Before we get into that, why exactly is a marathon runner training and racing 5k’s instead?
There are several reasons for that but to make it short and sweet (see what I did there?): I want to get faster, I want to challenge my body in a different way, I want to give my body a break from the marathon grind, and I want to have more time to focus on strength.
Marathon training is fun to me but it is very time consuming. I neglected a lot of my strength during my last marathon cycle because I didn’t feel like I had time. Looking back it was probably more of an excuse than anything, but when my mileage is decreased even by 10-15 miles a week it makes a big difference in the time that opens up.
Our bodies can’t sustain the same kind of training day in and day out, and I have found over the years that different “seasons” of training really help my body perform better and stay healthy!
I’ve now been full on this training for 5 weeks. I’ve had ups and downs already (hello sick baby and sick mama TWICE), but I’m still chugging along and so thank for a great coach who is helping me navigate these new waters.

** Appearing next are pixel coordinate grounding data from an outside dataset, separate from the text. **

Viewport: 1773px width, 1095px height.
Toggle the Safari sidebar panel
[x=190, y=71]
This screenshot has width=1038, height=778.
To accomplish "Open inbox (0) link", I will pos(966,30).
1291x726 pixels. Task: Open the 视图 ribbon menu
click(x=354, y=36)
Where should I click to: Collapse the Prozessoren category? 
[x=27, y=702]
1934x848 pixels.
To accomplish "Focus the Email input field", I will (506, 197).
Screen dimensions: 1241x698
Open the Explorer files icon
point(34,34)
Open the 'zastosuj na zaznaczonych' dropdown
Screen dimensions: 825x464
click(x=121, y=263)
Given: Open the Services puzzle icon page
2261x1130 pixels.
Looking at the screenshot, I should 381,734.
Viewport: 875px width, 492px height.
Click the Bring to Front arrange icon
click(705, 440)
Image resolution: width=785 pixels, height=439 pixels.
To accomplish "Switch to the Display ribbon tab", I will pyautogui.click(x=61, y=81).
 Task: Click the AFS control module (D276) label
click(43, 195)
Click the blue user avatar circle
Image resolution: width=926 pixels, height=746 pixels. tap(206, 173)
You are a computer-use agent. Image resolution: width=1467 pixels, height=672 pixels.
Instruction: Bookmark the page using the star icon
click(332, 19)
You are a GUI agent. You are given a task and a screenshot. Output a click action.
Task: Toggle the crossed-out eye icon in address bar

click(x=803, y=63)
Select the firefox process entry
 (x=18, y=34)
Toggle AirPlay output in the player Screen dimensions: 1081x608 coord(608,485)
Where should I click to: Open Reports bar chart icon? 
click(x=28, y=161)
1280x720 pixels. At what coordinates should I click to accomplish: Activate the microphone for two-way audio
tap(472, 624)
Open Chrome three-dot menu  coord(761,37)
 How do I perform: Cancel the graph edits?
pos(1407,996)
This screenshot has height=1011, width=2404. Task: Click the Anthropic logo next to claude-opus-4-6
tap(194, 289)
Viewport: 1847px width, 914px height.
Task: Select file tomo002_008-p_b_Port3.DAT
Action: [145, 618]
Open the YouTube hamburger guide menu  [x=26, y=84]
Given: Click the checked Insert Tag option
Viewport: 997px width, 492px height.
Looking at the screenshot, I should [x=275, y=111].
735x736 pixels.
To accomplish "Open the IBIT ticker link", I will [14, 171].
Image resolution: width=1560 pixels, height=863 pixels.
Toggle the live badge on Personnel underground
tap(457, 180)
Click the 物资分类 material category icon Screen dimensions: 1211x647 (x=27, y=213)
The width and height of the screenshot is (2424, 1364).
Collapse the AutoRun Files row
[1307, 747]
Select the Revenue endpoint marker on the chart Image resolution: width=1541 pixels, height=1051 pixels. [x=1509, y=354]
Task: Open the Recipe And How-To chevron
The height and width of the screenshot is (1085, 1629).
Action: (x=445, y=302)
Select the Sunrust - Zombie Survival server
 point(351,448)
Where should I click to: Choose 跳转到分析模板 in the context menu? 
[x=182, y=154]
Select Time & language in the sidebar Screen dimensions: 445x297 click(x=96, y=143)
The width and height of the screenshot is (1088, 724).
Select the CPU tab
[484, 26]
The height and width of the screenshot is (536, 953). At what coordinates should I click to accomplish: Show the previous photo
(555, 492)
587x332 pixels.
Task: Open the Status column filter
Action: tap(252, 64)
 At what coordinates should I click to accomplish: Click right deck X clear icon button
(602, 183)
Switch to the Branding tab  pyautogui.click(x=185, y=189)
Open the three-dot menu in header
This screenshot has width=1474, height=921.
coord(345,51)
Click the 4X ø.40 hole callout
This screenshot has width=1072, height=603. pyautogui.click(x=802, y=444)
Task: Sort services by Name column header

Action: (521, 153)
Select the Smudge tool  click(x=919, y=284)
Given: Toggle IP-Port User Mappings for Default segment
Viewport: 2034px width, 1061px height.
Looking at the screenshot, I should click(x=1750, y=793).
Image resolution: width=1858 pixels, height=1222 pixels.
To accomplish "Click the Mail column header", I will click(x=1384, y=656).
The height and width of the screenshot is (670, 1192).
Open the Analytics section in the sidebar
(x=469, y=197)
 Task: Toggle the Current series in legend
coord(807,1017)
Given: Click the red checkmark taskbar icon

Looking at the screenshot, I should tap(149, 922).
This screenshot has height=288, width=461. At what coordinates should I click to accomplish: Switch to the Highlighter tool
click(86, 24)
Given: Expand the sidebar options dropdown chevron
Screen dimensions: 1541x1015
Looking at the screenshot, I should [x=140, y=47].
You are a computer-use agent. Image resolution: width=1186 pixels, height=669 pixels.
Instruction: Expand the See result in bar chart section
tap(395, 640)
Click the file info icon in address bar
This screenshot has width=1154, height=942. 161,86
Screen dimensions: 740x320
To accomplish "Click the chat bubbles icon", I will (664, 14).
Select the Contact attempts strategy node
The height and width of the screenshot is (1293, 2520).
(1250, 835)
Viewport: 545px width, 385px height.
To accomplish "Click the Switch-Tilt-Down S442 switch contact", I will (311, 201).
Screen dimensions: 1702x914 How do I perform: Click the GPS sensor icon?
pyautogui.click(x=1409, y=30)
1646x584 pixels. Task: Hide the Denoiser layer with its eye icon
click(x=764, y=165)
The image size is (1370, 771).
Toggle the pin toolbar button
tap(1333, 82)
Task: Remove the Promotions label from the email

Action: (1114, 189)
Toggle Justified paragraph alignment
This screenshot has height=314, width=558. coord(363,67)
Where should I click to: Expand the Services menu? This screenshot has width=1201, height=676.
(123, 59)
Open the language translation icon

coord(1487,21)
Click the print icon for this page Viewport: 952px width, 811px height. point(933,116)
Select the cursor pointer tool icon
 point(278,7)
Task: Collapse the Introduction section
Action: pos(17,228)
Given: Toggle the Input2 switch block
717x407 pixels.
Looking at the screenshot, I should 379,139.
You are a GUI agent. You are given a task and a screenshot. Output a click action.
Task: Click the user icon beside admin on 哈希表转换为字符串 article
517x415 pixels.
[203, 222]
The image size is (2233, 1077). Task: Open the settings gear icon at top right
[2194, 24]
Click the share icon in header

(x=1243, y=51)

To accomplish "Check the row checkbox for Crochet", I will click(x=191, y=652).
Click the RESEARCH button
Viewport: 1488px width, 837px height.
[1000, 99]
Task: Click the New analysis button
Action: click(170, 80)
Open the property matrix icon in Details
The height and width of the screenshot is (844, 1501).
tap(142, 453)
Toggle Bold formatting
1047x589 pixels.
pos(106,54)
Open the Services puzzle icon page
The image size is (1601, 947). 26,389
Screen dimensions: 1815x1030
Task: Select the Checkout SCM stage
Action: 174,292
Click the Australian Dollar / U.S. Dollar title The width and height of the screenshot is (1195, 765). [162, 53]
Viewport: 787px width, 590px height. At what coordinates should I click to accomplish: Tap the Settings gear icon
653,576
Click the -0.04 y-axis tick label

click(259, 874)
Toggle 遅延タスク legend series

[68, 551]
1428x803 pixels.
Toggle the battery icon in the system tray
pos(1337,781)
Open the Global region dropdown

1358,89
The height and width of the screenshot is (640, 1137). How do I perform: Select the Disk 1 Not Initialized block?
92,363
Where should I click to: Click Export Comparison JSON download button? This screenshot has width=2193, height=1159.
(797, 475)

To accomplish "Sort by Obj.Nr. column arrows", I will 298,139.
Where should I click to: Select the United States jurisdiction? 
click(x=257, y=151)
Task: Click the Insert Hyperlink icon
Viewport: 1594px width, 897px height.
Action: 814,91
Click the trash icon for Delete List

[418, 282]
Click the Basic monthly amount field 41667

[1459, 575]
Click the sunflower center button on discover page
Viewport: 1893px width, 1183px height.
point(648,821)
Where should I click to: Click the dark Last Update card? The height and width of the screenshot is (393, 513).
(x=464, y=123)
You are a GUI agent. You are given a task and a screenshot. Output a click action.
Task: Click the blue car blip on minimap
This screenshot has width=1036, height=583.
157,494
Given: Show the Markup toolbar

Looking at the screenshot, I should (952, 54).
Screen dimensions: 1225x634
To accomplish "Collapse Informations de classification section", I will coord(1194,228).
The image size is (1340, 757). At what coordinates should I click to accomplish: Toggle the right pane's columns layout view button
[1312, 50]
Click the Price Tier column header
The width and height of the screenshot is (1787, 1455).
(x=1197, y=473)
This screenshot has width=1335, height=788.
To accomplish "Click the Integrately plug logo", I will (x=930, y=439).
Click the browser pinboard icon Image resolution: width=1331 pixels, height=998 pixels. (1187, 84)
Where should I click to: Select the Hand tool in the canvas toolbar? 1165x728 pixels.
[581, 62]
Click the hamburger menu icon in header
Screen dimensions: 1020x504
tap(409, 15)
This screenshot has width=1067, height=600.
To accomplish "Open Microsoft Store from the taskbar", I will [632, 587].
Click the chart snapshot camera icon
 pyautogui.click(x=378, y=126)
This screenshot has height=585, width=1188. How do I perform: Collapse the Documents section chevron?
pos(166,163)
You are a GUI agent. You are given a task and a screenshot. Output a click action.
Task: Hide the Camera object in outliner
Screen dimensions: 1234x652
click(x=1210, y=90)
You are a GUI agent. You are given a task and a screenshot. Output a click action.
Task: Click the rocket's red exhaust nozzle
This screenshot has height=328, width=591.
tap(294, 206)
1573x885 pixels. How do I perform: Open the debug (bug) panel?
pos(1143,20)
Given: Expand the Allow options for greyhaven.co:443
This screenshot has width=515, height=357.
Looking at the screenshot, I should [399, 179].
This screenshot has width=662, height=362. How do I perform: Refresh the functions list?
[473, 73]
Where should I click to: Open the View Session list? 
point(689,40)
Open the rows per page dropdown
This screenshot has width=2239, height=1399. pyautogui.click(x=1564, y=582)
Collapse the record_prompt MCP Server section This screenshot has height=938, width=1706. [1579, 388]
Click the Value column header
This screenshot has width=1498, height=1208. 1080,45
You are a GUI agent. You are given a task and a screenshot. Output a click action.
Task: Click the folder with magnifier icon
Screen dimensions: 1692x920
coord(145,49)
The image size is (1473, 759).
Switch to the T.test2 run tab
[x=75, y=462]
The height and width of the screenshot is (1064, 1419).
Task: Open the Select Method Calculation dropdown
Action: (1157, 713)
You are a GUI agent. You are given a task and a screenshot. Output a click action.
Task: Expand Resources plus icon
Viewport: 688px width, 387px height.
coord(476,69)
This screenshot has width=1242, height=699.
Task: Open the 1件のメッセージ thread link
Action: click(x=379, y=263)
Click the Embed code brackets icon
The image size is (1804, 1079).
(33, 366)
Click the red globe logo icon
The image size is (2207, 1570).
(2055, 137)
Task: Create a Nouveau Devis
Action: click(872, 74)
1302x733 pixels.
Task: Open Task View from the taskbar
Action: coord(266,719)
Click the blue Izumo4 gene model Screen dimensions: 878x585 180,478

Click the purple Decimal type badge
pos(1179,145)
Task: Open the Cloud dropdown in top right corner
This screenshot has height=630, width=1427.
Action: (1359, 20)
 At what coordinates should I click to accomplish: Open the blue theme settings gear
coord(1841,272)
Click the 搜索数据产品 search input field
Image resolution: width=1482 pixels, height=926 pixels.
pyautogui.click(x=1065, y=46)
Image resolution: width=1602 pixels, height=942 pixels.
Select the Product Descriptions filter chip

5k training seems pretty simple right? It is but it isn’t all I had imaged it would be entirely!
The workouts are shorter but FAST!
Makes sense doesn’t it? Of course I knew that my workouts would be shorter than marathon training but I figured in some way that wouldn’t make them as difficult. I mean doesn’t a 4 mile tempo seem a lot better than a 9 mile tempo?
The tempos are faster, then speed workouts are SUPER FAST, and I can tell you with 100% certainty that sometimes these workouts are harder for me than marathon workouts.
I need more recovery.
During marathon training I was able to run my workouts on Monday, Wednesday, and sometimes have one worked into my long run on Saturday as well. Even though the workouts were long my body was fine with one day recovery in between.
This time around Tara warned me that my body might need more recovery but I didn’t realize what she meant until I started doing them. The faster and more intense workouts did leave my body more tired and sore. I now do a Monday and Thursday workout with two days recovery in between.
You still have long runs in the schedule!
I guess when you think about running 3.1 miles you don’t really think about incorporating long runs into your schedule. To be honest, this made me a little sad because I always looked forward to my long runs each week.
Turns out – you still do them! I’ve been doing a lot of training based on time this go round but I average between 10-12 miles for my long runs each week. Still no where near marathon long runs but it still feels great to keep my body used to be running for a longer period of time.
You see improvements quickly.
I was actually pretty amazed how quickly I began to see improvements. I had a few set backs from sickness but even in just a few weeks I noticed that speeds that used to seem impossible to me now were easier. I used easier because they never come easy!
5k speed takes a different muscle system and while it’s not usually my strong suit, it has been fun to challenge something different and see the improvements in just a few short weeks! I look forward to seeing what can happen after a full cycle!
We all have our preferences when it comes to running. You know those workouts, types of training, or even distances that we prefer because they come easier to us, but that doesn’t mean that you shouldn’t step out of your comfort zone every once in a while!
What is your favorite/least favorite distance to race and train for?